市中の山居より 第四回
お茶と豚
お茶の本を何冊か書いてきましたが、いつも頭を、いや鼻と舌を悩ませたのが味、香りの表現です。「キンモクセイの香り」とはっきり書けないからです。味、香りはセットです。別々に表現できず、必ず「・・・のような」と比喩の表現になってしまいます。

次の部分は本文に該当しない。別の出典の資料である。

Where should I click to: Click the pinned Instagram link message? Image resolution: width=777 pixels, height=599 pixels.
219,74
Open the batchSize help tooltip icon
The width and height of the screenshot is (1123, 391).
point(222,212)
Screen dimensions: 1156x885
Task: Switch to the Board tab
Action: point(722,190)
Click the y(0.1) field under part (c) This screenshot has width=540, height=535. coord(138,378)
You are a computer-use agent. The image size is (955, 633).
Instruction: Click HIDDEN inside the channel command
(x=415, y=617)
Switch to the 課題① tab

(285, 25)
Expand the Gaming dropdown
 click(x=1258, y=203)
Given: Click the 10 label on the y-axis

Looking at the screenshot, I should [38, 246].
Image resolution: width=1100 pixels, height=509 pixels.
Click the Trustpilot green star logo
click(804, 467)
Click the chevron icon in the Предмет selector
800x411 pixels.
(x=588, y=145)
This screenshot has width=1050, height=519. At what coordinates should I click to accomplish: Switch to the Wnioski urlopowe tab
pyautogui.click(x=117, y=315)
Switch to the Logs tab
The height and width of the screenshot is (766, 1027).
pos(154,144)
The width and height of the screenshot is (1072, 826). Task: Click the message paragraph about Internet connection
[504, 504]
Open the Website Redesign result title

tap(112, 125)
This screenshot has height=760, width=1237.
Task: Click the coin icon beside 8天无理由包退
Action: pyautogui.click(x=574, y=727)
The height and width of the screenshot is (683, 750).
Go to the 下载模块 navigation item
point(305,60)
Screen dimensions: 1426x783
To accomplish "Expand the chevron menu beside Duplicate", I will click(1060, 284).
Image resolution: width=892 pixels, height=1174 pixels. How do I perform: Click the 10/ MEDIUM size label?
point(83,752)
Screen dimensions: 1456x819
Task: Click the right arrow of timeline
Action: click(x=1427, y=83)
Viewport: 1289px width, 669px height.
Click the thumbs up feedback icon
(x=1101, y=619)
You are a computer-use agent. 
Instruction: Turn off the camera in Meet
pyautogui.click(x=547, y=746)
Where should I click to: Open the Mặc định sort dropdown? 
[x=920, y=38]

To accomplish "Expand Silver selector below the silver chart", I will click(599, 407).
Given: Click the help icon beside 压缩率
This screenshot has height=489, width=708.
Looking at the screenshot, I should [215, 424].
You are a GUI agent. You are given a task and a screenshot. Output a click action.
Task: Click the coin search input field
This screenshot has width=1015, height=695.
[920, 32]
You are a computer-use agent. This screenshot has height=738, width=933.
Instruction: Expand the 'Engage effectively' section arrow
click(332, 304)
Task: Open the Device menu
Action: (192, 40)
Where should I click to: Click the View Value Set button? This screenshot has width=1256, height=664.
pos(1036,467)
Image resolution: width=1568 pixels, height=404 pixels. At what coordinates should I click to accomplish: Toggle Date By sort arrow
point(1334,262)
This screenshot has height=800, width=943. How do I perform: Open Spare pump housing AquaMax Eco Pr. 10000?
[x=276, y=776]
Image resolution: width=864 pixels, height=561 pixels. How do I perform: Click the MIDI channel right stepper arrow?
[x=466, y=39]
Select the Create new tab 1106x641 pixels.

2月4日の朝日新聞朝刊におもしろい記事がありました。ワインに「猫のおしっこの香り」という表現があるというのです。「乾燥しかけた青草にちょっと焦げっぽさを合わせたような少しくせのある香り」という白ワインがあるのだそうです。「飲んでみようかな」なんて思わない匂いですが、逆にひと口味わってみたくもなるのが人間の好奇心というもの。お客さまにおいしくワインを飲んでいただく案内人がソムリエならば、お茶は? チャムリエとでも言いましょうか。
岩茶は味、香りが複雑ですから、表現も複雑になりがちで、悩みつつも私は結構楽しんでいるところがあります。「クチナシのような」「夜来香のような」「沈丁花のような」「伽羅のような」―みんな「のような」が付くのですが、ここに想像力を刺激する原因があるからです。
豚肉はトリ肉や牛肉よりアルブミン濃度が高いので免疫機能を高めるとか、ビタミンB₁を多く含んでいるので肥満のもとの糖質を分解してくれるとか、物質が明らかになっています。しかしお茶はそうはいきません。物質の解明可能な豚肉にロマンは感じませんが、お茶はまだまだミステリアスな物質、言い換えればロマンがあります。そこに想像力を刺激し、あきずにつき合える魅惑的な嗜好品のヒミツがあるのでしょう。